- Country: Kenya
- Coordinates: 00°44′58″S 37°10′29″E﻿ / ﻿0.74944°S 37.17472°E
- Purpose: Power
- Status: Operational
- Opening date: 1952; 74 years ago
- Owner: Kenya Electricity Generating Company

Wanjii Hydroelectric Power Station
- Operator: Kenya Electricity Generating Company
- Commission date: 1952
- Type: Reservoir
- Turbines: 4 X 1.85MW
- Installed capacity: 7.4 MW (9,900 hp)

= Wanjii Hydroelectric Power Station =

Hydro-electric power station in Muranga, Kenya

The Wanjii Hydroelectric Power Station is a 7.4 MW hydroelectric power station in Kenya.

== Location ==
The power station is located near the village of Kambirwa, in Muranga County, approximately 82 km, by road, northeast of Nairobi, the capital and largest city in Kenya.
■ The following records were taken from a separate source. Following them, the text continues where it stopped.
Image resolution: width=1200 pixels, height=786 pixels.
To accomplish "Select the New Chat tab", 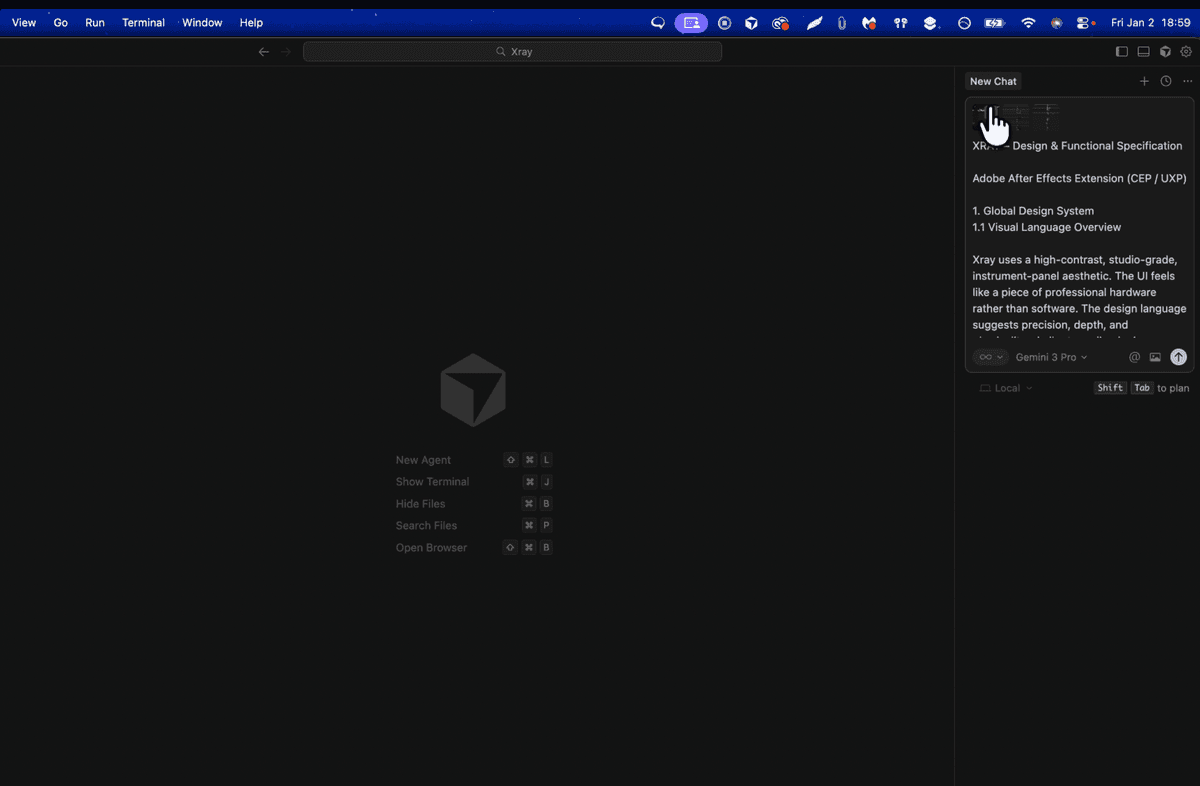I will [x=992, y=81].
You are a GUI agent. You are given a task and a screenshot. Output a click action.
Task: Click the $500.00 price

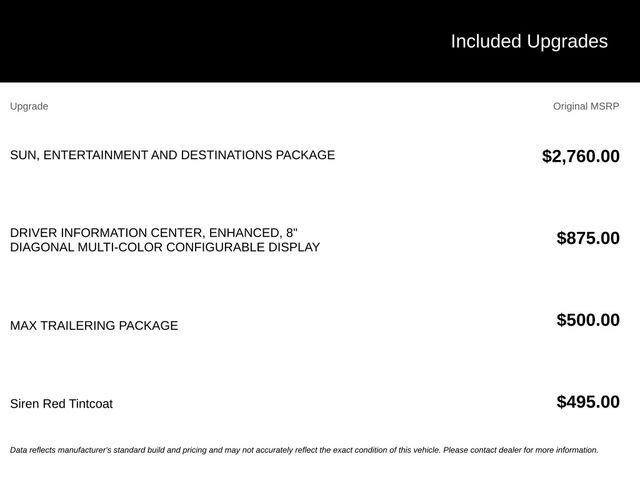coord(588,320)
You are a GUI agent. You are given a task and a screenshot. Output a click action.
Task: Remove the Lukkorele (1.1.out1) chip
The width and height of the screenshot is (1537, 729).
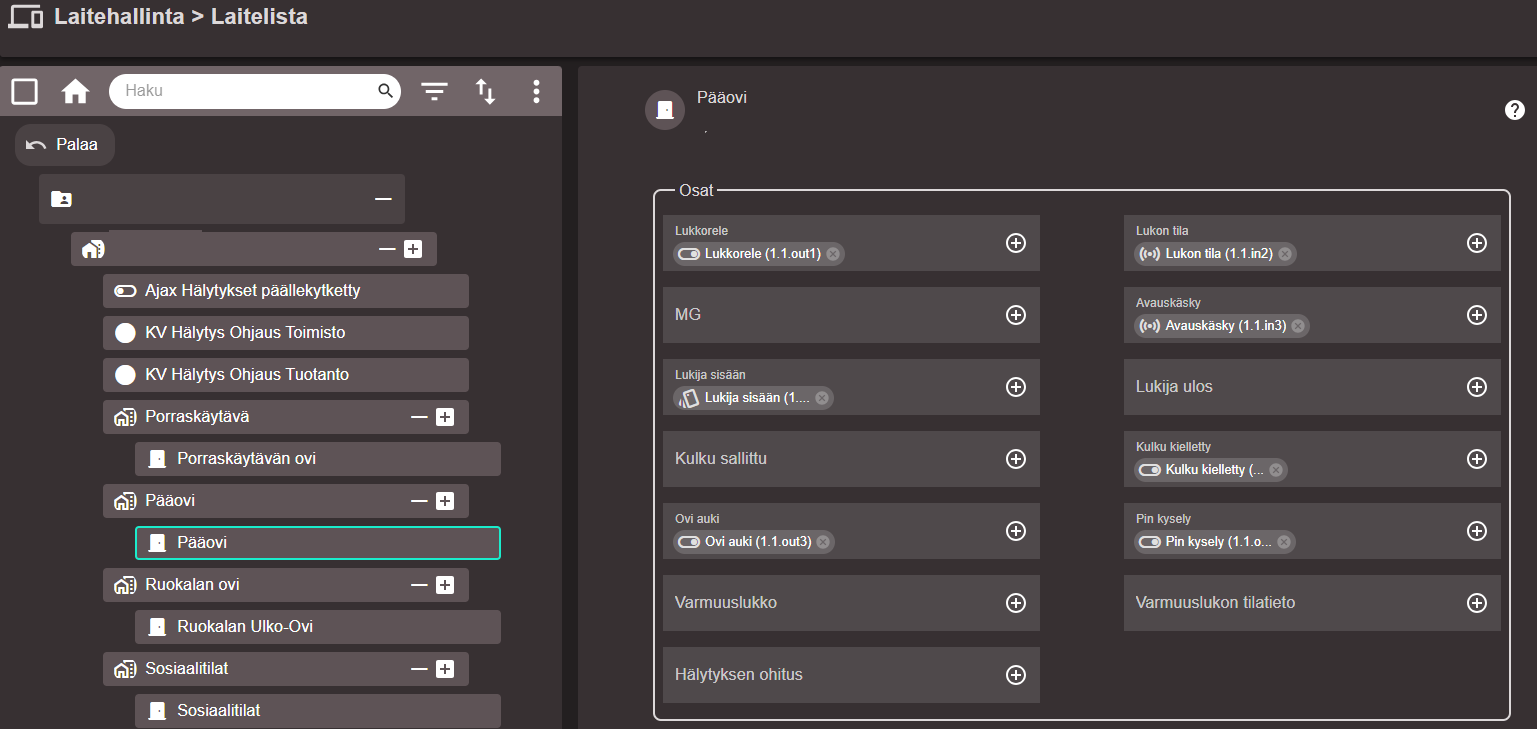(x=832, y=254)
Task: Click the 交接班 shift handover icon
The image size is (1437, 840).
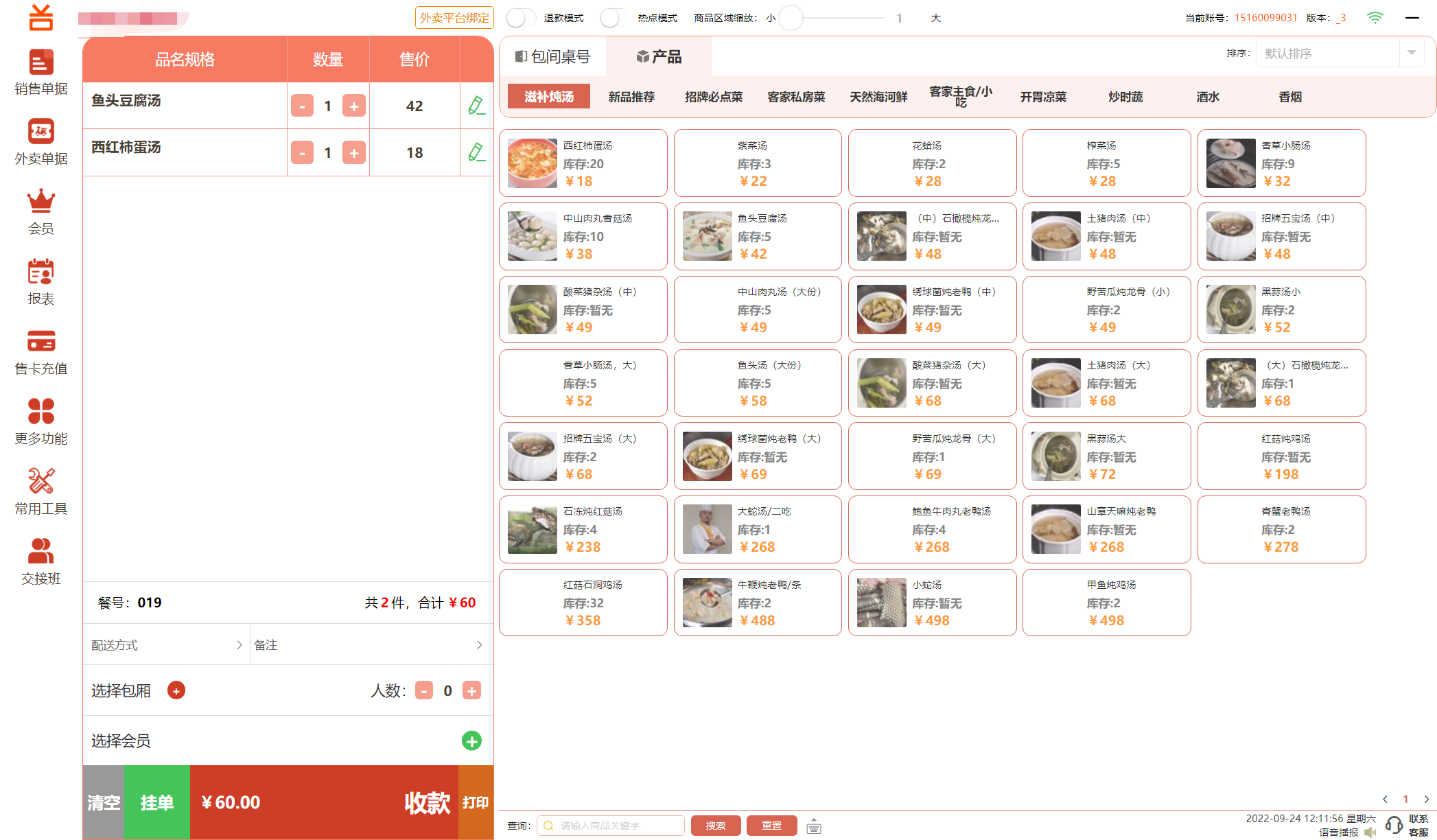Action: point(40,552)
The coordinates of Wanjii Power Station are: 0°44'58.0"S, 37°10'29.0"E (Latitude:-0.749437; Longitude:37.174731).

==Overview==
Wanjii power station was commissioned in 1952. The power station draws its waters from the Mathioya River and the Maragwa River stored in the Wanjii Reservoir on the Maragwa River.

==Ownership==
Wanjii Hydroelectric Power Station is owned by Kenya Electricity Generating Company, a parastatal company of the government of Kenya.